:: EXERCISE BRIEF ::
Using the data below, show every line where the word "label" occurs.

:: DATA LISTING ::
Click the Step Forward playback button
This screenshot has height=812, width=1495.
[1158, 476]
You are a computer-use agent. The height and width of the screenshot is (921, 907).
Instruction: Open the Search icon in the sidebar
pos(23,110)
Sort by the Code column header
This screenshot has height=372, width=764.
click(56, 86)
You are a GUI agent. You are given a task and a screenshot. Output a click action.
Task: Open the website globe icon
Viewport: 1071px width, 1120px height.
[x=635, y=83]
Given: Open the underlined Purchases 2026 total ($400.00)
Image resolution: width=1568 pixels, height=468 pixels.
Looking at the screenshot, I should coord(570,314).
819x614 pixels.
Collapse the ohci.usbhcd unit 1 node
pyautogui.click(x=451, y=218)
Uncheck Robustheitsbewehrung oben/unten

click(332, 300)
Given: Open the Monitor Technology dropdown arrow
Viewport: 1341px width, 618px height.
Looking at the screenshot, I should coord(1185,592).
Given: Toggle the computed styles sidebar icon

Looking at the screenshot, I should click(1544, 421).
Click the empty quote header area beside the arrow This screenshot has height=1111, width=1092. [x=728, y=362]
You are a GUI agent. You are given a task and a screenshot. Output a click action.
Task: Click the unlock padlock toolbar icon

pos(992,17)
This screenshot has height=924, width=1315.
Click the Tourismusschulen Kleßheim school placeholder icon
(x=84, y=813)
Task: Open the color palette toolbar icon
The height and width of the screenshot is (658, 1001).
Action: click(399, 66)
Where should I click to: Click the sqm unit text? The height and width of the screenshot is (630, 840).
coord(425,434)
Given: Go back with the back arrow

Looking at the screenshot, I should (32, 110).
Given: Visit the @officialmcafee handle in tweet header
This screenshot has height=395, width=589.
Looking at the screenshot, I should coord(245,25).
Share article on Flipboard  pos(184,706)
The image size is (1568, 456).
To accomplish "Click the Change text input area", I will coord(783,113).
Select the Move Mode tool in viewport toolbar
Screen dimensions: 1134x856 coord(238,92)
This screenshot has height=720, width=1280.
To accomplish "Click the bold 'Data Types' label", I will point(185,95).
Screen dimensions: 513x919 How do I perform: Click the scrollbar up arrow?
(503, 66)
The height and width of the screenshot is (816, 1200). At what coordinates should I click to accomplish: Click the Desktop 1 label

:: WRITTEN RESPONSE ::
To accomplish "Click the bold 'Data Types' label", I will point(185,95).
The height and width of the screenshot is (816, 1200). At what coordinates should I click to accomplish: Click the Desktop 1 label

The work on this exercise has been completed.